■ **Work to complete**: Print out each record, keeping it identical to the original.

■ **Saved entries**:
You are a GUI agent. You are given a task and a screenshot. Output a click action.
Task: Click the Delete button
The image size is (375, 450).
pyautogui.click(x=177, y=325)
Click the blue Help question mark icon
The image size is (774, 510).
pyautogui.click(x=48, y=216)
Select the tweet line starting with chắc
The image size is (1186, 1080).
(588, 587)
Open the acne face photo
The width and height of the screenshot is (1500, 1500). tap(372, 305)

■ **Completed task**:
You are a GUI agent. You are given a task and a screenshot. Output a click action.
Task: Click the Delete button
The image size is (375, 450).
pyautogui.click(x=177, y=325)
Click the blue Help question mark icon
The image size is (774, 510).
pyautogui.click(x=48, y=216)
Select the tweet line starting with chắc
The image size is (1186, 1080).
(588, 587)
Open the acne face photo
The width and height of the screenshot is (1500, 1500). tap(372, 305)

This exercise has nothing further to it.